In the spirit of generating discussion I’d like to put an idea I had out there. I am sure it needs a lot of refinement, but I am curious whether other people see this as a feasible or informative line of work.
One of my observations on Moretti was that he seemed to start with a detailed understand of the material (via close reading), and then generate his higher level views based on patterns that he recognized. This may be a kind of distant reading, but still requires a large amount of knowledge and insight into the very particulars of the subject matter (who here can name the 30-odd categories of Victorian literature?). How could we go the other direction, and generate our insights without presupposing prior detailed knowledge?

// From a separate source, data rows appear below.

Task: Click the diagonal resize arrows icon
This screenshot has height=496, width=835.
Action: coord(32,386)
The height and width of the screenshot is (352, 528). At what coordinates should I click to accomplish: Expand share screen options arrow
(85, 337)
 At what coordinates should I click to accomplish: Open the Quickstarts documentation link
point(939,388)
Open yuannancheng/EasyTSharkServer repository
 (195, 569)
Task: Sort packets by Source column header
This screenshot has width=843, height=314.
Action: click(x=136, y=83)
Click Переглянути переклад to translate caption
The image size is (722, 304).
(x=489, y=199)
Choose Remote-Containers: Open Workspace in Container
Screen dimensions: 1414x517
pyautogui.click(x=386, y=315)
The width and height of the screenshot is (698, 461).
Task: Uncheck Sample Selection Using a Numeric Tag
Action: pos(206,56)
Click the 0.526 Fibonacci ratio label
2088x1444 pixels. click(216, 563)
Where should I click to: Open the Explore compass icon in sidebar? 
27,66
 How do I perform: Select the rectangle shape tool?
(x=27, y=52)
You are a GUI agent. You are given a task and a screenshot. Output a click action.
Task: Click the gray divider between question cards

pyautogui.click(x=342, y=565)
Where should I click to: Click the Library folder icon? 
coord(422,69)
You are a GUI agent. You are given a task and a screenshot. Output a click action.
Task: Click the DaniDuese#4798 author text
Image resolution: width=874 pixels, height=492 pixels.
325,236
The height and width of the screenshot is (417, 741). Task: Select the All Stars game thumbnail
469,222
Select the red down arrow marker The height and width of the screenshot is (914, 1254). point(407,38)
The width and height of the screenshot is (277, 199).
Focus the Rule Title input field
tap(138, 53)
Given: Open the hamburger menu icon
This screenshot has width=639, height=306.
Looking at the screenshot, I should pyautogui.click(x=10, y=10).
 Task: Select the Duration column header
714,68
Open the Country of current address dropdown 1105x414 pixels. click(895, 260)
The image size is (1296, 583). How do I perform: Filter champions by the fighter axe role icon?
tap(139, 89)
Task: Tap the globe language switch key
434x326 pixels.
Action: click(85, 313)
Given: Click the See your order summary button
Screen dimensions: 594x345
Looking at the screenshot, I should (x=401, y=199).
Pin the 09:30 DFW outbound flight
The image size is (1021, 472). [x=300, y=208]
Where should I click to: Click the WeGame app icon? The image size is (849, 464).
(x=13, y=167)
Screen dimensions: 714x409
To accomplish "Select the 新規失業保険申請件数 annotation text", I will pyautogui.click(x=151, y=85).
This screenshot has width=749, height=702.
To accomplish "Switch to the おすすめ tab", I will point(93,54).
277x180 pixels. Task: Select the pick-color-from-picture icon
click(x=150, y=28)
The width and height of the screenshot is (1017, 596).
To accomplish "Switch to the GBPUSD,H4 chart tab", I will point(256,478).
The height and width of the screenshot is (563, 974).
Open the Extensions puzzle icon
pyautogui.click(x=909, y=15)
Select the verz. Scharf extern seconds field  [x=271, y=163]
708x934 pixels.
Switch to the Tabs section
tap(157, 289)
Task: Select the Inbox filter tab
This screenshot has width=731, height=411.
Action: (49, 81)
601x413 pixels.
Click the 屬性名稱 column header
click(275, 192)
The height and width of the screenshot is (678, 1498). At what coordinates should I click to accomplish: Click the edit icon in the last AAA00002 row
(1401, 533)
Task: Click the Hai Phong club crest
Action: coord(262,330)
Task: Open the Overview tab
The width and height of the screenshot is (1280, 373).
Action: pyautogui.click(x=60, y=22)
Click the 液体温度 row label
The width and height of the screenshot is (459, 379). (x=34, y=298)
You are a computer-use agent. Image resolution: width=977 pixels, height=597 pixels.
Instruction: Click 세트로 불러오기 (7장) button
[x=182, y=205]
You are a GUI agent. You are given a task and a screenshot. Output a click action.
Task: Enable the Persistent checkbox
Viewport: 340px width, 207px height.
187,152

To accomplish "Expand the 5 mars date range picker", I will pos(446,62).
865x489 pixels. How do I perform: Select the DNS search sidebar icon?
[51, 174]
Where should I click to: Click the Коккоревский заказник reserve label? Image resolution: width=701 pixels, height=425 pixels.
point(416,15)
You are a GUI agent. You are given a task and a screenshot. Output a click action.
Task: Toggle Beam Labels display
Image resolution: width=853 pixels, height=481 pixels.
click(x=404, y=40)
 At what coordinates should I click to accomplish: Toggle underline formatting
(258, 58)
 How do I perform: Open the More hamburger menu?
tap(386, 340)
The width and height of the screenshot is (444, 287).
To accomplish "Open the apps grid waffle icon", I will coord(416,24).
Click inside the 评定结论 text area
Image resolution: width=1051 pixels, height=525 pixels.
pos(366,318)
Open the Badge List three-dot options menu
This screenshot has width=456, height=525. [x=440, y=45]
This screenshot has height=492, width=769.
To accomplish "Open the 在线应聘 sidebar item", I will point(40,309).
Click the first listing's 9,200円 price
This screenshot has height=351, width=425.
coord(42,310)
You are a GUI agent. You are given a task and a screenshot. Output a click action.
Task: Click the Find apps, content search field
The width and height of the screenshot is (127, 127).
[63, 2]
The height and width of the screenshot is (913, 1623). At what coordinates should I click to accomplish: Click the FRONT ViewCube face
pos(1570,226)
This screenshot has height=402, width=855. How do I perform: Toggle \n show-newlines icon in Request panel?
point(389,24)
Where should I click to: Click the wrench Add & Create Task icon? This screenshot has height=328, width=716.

My idea was using word frequencies to date books. We could reasonably expect some words or phrases to occur more in certain time periods than in others, whether idioms, references to historical events, or new words. Instead of having an expert in a particular period generate a list of key words, we could take a sampling of writing (inside and outside the canon) from a particular period, run it through a computer program, and build a statistical model of the frequencies in which words occur. Then, given a writing sample of an unknown date, we could determine how similar the word frequencies are to our known samples and say how likely it is the new sample is written in the same time period. If we took known samples from multiple time periods, we could generate a frequency models for each period. Then given a writing sample from an unknown time period, we could determine which model it most resembles, and conclude that the writing is likely from the same time period.
If this approach actually works, would it be possible to look at other quantitative aspects of writing, and to apply them to groupings other than date written? There are a number of statistical models that look at the patterns of words themselves (which words are more or less likely to follow others). Could we now generate a model for something as specific as a writer, and determine whether a given sample is the work of a specific writer?
While this may seem far fetched, these techniques have been extremely successful in creating spam filters for email. You take an unknown sample and try to determine if it is similar to known “spam” or to “real” e-mail. This is why spam first starting misspelling things like “viaagra”, then putting those lists of random words at the bottom of email, and now finally putting complete sentences taken from actually books. I will leave out the math for now, but two of the well studied methods are Bayesian filtering and Markov modeling.
Hopefully I haven’t mortally offended anyone by proposing we treat the canon of western literature like spam . . .